(Collection entries)
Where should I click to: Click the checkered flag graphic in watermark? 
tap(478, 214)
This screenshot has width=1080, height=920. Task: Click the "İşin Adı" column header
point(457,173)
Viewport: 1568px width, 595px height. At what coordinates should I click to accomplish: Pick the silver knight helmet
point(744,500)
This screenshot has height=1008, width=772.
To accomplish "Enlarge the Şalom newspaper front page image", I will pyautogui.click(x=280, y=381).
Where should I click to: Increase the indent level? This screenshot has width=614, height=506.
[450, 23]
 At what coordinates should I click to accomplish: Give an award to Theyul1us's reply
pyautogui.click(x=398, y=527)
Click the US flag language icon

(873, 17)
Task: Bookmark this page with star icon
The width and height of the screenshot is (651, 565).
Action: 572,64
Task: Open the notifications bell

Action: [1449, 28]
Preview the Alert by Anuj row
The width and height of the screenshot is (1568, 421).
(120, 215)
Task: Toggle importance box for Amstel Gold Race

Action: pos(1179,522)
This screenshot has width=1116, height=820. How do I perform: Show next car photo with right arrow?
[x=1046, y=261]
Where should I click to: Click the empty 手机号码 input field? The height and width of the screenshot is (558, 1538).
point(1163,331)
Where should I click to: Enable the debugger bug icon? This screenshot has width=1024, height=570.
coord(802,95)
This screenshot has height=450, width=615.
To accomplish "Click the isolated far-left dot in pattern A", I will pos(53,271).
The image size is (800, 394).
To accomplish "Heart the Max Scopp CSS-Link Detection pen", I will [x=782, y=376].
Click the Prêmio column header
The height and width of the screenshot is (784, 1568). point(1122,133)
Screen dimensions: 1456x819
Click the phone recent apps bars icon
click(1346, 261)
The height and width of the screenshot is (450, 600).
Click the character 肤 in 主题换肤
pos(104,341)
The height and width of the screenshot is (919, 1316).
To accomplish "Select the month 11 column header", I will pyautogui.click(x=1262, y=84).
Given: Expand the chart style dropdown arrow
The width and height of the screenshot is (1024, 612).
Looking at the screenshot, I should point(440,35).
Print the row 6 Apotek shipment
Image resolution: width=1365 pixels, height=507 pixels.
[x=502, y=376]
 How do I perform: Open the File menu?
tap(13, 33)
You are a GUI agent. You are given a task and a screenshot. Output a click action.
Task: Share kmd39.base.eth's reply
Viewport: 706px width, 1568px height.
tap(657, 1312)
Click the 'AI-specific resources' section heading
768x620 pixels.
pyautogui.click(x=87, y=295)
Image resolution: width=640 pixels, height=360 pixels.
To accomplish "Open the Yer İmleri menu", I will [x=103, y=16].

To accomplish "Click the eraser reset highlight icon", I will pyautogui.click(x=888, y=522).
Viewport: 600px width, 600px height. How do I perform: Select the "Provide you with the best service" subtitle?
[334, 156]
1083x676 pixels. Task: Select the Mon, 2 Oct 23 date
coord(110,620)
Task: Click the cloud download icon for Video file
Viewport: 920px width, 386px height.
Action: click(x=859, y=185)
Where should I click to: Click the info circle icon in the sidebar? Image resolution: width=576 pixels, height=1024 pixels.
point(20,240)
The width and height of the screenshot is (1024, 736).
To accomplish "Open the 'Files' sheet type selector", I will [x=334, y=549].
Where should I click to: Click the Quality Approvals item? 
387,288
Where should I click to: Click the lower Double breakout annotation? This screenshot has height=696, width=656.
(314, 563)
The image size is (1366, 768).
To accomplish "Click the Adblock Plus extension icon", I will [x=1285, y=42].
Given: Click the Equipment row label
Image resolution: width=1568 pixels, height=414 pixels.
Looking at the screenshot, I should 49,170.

TASK ITEM
Starting at the line above that contains "Task: Click the cloud", repeat each line exactly up to and including the line that contains "Given: Click the Equipment row label", and stop there.

RESULT OF THIS EXERCISE
Task: Click the cloud download icon for Video file
Viewport: 920px width, 386px height.
Action: click(x=859, y=185)
Where should I click to: Click the info circle icon in the sidebar? Image resolution: width=576 pixels, height=1024 pixels.
point(20,240)
The width and height of the screenshot is (1024, 736).
To accomplish "Open the 'Files' sheet type selector", I will [x=334, y=549].
Where should I click to: Click the Quality Approvals item? 
387,288
Where should I click to: Click the lower Double breakout annotation? This screenshot has height=696, width=656.
(314, 563)
The image size is (1366, 768).
To accomplish "Click the Adblock Plus extension icon", I will [x=1285, y=42].
Given: Click the Equipment row label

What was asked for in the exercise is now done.